Mike White, the President, CEO and Chairman of DIRECTV, said the days of bundling tv channels for consumers are on the way out, the media companies’ costs for their content have become way too high, and even though tablets and smartphones are the hot new thing, televisions will still be in the house of the future. In a wide-ranging talk about the future of the media, which he says is being revolutionized by the internet and the new viewing habits of millenials, White also reached back into his previous job at Pepsico to reveal the secret of what differentiates the taste of Pepsi and Coke.

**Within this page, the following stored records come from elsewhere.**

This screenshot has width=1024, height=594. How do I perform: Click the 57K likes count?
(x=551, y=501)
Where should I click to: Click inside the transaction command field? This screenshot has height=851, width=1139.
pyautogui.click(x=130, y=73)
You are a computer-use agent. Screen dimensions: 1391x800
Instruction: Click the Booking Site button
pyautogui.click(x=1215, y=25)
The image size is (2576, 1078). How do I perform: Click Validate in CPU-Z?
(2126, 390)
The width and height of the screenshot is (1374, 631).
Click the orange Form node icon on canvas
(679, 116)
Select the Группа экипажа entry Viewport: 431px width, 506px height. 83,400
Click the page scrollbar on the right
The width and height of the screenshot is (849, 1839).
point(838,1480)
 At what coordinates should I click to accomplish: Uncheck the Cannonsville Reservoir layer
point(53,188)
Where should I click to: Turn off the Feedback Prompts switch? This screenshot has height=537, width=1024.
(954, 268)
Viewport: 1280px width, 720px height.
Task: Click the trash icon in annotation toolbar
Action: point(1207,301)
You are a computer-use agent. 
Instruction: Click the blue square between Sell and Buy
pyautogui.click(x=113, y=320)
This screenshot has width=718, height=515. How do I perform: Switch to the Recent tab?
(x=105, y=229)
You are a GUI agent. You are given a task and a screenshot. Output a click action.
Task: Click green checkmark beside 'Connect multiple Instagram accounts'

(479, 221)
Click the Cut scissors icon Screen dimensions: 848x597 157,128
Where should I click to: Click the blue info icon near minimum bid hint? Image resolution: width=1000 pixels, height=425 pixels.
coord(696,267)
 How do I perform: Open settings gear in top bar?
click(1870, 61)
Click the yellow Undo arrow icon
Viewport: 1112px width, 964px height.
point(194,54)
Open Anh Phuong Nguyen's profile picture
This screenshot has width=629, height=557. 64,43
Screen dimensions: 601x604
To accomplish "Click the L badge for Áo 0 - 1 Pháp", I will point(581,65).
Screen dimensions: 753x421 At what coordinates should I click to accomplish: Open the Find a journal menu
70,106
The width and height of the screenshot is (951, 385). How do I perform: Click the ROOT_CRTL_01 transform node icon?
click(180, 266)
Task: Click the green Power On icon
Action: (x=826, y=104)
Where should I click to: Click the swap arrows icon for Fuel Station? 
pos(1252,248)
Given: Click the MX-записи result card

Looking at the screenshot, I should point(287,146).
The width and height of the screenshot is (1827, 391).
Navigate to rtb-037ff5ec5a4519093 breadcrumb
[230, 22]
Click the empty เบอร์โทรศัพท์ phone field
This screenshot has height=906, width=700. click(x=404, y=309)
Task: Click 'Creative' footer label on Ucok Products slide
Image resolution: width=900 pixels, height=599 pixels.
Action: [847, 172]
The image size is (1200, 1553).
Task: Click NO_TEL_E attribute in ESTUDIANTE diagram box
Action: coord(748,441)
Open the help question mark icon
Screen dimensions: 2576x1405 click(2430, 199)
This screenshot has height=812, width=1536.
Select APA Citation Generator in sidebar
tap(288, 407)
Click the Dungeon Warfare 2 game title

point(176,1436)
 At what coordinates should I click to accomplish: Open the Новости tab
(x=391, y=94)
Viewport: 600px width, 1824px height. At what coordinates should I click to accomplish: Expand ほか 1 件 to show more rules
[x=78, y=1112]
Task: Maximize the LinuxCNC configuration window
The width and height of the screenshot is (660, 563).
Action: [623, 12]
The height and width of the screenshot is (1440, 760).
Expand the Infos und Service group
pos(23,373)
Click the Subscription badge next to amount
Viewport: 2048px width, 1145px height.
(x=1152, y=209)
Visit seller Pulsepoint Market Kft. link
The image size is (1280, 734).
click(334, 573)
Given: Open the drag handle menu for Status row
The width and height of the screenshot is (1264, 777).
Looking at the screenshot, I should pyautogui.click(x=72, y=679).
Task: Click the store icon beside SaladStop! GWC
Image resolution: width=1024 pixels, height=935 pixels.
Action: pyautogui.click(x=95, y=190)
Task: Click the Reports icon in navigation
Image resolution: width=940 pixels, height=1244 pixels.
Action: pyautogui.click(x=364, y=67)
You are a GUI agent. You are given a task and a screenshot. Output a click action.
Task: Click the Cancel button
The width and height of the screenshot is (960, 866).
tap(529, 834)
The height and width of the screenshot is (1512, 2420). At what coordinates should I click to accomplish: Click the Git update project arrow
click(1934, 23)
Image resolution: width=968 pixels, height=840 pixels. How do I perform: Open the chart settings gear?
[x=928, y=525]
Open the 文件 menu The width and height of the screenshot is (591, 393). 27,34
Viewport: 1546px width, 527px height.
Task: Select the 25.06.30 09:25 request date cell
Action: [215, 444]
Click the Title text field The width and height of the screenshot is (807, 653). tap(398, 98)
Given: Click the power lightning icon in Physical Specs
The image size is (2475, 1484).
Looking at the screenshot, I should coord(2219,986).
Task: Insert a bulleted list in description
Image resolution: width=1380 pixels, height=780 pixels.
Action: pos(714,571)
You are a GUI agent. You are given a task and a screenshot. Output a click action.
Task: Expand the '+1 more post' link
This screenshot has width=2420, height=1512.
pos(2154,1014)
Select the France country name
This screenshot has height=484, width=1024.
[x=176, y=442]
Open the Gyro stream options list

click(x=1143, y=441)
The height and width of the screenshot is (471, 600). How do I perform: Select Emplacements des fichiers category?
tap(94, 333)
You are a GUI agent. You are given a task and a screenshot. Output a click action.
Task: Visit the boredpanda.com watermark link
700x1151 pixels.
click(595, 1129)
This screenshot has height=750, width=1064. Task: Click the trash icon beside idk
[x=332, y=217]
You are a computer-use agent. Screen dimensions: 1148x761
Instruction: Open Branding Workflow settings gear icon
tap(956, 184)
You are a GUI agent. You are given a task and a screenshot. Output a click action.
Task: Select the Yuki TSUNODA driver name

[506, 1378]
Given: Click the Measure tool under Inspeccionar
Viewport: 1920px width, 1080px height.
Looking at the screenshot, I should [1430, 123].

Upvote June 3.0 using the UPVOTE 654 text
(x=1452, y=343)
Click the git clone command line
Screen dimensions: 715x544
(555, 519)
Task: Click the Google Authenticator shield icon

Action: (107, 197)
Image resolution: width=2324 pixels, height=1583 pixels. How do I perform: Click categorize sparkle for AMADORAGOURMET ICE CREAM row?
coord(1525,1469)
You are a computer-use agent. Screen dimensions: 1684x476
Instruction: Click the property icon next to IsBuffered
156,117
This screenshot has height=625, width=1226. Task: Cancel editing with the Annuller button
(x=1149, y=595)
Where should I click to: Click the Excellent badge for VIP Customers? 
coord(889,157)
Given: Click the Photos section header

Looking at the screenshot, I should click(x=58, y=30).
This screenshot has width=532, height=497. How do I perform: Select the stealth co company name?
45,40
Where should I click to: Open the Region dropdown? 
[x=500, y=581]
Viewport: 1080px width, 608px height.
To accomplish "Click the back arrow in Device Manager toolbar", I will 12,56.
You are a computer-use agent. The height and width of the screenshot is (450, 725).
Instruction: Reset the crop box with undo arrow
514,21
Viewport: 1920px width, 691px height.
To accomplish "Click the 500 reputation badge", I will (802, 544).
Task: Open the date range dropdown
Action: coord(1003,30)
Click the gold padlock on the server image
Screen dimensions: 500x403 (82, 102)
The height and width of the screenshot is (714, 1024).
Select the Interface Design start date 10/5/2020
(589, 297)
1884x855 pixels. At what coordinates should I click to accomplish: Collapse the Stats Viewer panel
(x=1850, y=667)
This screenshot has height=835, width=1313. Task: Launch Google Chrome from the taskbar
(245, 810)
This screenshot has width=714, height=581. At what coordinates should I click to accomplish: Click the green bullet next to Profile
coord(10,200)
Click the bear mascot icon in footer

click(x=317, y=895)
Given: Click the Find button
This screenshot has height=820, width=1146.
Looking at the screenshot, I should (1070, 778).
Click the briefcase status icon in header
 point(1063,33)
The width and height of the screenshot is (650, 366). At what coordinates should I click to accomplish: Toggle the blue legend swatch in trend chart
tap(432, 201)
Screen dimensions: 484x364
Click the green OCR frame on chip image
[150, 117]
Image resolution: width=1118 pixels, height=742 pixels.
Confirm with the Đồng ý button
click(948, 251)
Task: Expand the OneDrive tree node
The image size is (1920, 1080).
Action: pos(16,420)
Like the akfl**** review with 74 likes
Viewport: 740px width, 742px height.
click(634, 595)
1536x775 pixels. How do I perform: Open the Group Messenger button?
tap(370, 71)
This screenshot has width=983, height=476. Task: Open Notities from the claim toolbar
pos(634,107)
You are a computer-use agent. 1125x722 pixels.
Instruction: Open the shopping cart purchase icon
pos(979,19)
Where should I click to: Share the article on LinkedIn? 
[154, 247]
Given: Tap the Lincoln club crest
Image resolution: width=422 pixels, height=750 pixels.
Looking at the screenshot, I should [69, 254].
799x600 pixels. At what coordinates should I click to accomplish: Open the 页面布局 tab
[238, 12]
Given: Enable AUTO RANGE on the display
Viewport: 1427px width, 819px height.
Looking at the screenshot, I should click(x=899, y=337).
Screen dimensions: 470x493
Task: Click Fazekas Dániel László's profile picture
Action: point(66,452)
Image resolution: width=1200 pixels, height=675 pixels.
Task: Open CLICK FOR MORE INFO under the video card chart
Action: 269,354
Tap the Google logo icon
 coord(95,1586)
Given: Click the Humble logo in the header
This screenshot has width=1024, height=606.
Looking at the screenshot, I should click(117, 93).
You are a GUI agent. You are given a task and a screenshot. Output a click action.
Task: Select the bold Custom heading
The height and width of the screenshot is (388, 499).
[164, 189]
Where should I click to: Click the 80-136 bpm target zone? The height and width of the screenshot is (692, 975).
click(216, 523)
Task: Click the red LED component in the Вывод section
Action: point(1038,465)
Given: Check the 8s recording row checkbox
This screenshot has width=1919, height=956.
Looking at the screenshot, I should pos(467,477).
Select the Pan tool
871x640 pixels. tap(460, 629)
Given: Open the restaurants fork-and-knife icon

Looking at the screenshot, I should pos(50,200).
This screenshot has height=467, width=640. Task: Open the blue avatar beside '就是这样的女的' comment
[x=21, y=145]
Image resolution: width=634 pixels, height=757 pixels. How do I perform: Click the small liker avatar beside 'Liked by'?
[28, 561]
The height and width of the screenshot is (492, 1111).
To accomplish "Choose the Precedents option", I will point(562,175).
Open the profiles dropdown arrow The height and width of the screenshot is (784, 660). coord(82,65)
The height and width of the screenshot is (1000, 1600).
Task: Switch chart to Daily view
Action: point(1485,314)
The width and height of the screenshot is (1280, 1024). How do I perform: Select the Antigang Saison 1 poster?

“We seem to be the only country in the world who will pay $100 a month for TV,” said White, when he thinks most consumers can only really afford about $60-$70 a month. When Time Warner guaranteed the Dodgers a huge increase in revenues for broadcast rights, and then came to DIRECTV expecting them to pass on those additional costs to their subscribers, White said no. “Sometimes you have to take a tough stance. These prices are unsustainable… by now you would think people would see it is a broken system.” He said that when it came to setting prices between content providers and distributors (like DIRECTV) “virtually every negotiation is a public relations war.” The change will come from the millennials, he thinks, who are used to getting much of their entertainment online. “They won’t put up with 200 plus channels they don’t want.”
It is because of the growth of online entertainment – as seen most powerfully with Netflix’s streaming video – that DIRECTV is entering into a merger with AT&T, who can give the El Segundo-based company access to broadband. “Every industry today is being disrupted by the internet,” said White – and it is going mobile at warp speed. “When I came to DIRECTV in 2009, there were no tablets or iPhones – by 2020, video will be two thirds of all data flowing through wireless services – the future of mobile usage is all video.” But that notwithstanding, White still thinks that when the millennials – finally – move out of their parents’ homes and set up on their own, their living rooms will still have a television – “because of the quality of their screens – wait until you see the new 4K ultra high definition screens that are coming out next year.”
DIRECTV has 39 million subscribers in the Americas, but has substantial barriers in expanding into other media markets around the globe – in Europe most countries have their own satellite broadcasters in place, and in countries like Russia and China the governments don’t take kindly to an American company trying to install satellites on the roofs of millions of homes in their country. "Doing business overseas is always a challenge – the most important thing is the local talent you are able to recruit on the ground – it takes locally savvy folks."
Before coming to DIRECTV White was head of Pepsico International, and when asked whether he could personally tell the difference between the taste of Pepsi and Coke in the infamous blind “Challenge”, he gave away the insider’s tip. “The way you make sure you don’t embarrass the company is you have to smell it first before drinking – Coke has a hint of vanilla, and that is a very distinctive smell.”
Apart from being able to finally discriminate between their colas, White was also upbeat about the future of individuals’ abilities to discriminate more in what they choose to pay for in their entertainment, as the pressure increases from millennials to allow people to choose what they want to watch a la carte. “The real winner in my mind is the consumer.”